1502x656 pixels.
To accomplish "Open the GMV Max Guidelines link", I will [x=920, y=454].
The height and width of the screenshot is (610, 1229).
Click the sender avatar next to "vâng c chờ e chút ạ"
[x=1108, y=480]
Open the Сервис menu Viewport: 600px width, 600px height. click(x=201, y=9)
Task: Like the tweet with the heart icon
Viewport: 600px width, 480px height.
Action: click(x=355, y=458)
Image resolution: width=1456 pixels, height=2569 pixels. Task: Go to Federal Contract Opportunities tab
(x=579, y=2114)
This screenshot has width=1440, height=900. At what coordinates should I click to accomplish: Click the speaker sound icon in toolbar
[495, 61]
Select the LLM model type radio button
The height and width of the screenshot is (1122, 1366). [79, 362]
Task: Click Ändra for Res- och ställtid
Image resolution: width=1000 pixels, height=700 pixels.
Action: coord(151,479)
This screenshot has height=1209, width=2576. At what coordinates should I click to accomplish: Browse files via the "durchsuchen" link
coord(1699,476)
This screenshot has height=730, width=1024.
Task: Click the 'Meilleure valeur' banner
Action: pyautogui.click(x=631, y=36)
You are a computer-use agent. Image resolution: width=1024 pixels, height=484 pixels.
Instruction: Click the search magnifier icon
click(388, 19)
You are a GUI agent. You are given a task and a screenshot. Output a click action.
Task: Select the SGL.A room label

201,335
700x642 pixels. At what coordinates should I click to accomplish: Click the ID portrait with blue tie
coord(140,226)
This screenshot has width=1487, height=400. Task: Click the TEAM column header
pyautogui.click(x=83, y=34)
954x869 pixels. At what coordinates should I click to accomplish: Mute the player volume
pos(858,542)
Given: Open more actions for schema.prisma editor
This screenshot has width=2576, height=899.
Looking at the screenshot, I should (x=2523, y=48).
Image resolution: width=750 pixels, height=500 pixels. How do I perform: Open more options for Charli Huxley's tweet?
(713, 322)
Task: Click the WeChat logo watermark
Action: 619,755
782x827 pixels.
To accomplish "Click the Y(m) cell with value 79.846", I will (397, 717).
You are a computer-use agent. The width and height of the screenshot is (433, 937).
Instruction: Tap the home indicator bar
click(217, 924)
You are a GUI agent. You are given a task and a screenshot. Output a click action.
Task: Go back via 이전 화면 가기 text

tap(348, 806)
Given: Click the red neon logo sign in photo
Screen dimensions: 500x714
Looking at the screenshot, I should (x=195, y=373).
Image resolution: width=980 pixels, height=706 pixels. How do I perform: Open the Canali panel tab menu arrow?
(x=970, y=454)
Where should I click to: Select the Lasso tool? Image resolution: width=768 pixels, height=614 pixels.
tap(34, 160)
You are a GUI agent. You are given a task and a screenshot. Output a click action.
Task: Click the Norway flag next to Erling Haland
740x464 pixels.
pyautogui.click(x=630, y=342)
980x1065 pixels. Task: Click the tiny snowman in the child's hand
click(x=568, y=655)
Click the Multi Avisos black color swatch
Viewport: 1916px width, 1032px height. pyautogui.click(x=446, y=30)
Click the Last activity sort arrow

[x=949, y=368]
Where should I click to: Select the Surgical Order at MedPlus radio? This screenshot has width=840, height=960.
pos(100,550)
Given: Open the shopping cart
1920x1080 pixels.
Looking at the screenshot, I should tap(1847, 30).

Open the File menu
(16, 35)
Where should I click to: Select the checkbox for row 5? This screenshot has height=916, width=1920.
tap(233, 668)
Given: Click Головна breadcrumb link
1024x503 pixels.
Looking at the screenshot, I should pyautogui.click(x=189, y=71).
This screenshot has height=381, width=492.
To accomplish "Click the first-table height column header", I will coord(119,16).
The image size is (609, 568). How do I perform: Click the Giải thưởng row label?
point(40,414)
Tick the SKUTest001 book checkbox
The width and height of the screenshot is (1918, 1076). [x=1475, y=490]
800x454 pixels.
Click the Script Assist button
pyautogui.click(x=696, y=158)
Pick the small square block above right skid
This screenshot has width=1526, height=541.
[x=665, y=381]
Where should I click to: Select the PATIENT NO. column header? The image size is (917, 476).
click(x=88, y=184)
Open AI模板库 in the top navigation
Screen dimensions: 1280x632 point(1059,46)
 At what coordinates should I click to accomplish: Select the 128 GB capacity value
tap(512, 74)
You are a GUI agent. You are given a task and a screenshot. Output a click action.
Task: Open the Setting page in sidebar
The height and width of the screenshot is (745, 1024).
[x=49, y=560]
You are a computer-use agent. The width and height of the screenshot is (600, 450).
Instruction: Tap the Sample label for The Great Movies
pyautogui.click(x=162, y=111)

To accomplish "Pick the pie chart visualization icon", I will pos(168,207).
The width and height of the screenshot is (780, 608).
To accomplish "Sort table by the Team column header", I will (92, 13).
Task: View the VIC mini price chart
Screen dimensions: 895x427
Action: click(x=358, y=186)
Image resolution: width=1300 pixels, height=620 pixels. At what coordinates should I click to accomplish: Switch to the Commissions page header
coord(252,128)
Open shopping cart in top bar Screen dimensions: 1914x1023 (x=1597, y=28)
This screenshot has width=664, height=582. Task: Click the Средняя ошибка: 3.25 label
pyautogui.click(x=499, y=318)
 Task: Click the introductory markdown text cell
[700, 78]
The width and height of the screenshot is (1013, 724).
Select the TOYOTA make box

================

■ WHAT THE TASK REQUIRES: At the line containing "The width and height of the screenshot is (1013, 724).", start copying. Continue exactly through the final line of the entries above and stop there.

■ SOLUTION TO THE PROBLEM:
The width and height of the screenshot is (1013, 724).
Select the TOYOTA make box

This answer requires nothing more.